Excerpt to read ->
This is an automated email from the ASF dual-hosted git repository.

pjfanning pushed a commit to branch main
in repository https://gitbox.apache.org/repos/asf/pekko.git


The following commit(s) were added to refs/heads/main by this push:
     new 3c78ad4eeb try to fix flaky RotatingProviderWithChangingKeysSpec 
(#2940)
3c78ad4eeb is described below

commit 3c78ad4eebe80390c06d325f9cba84f15e481af5
Author: PJ Fanning <[email protected]>
AuthorDate: Thu May 7 08:50:21 2026 +0100

    try to fix flaky RotatingProviderWithChangingKeysSpec (#2940)
    
    * Fix flaky RotatingProviderWithChangingKeysSpec: retry test and improve 
contact robustness
    
    Motivation:
    The `must rebuild the SSLContext using new keys` test is flaky because
    `contact` times out (6s) while TLS connection establishment is still
    in progress. A single failed run discards all the work done in that
    attempt.

Given instruction ->
Answer these questions using the commit notice above:
(a) To which branch was the commit pushed?
(b) What AuthorDate does the commit carry?
(c) According to the motivation, after how long does `contact` time out?

Information provided ->
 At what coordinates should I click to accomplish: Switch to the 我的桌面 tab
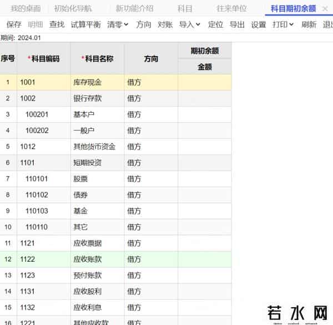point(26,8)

* * *

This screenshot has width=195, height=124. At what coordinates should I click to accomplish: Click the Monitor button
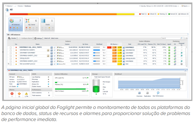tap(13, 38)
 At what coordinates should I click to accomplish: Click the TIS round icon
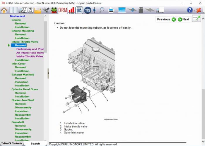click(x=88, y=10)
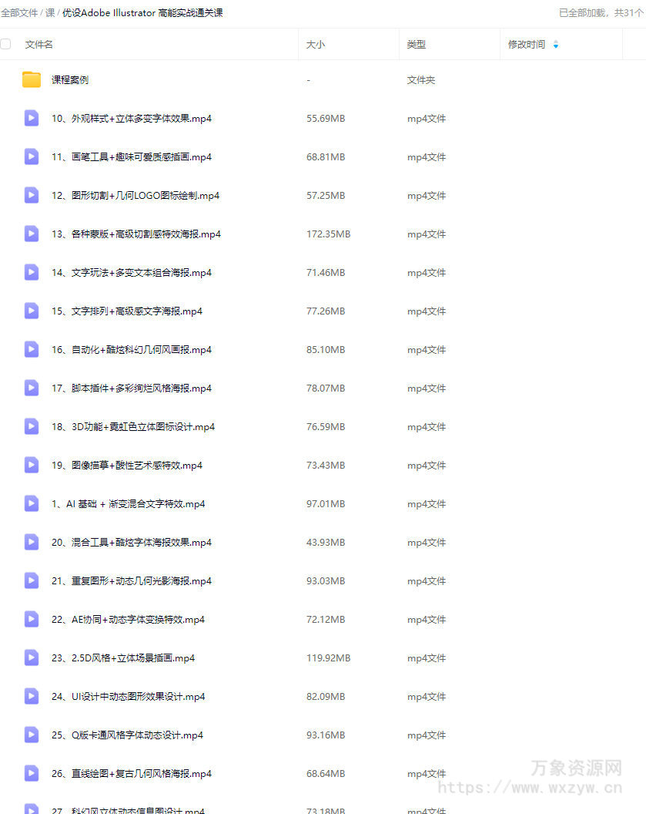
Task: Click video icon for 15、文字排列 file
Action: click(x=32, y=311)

Answer below ->
(a) main
(b) Thu May 7 08:50:21 2026 +0100
(c) 6s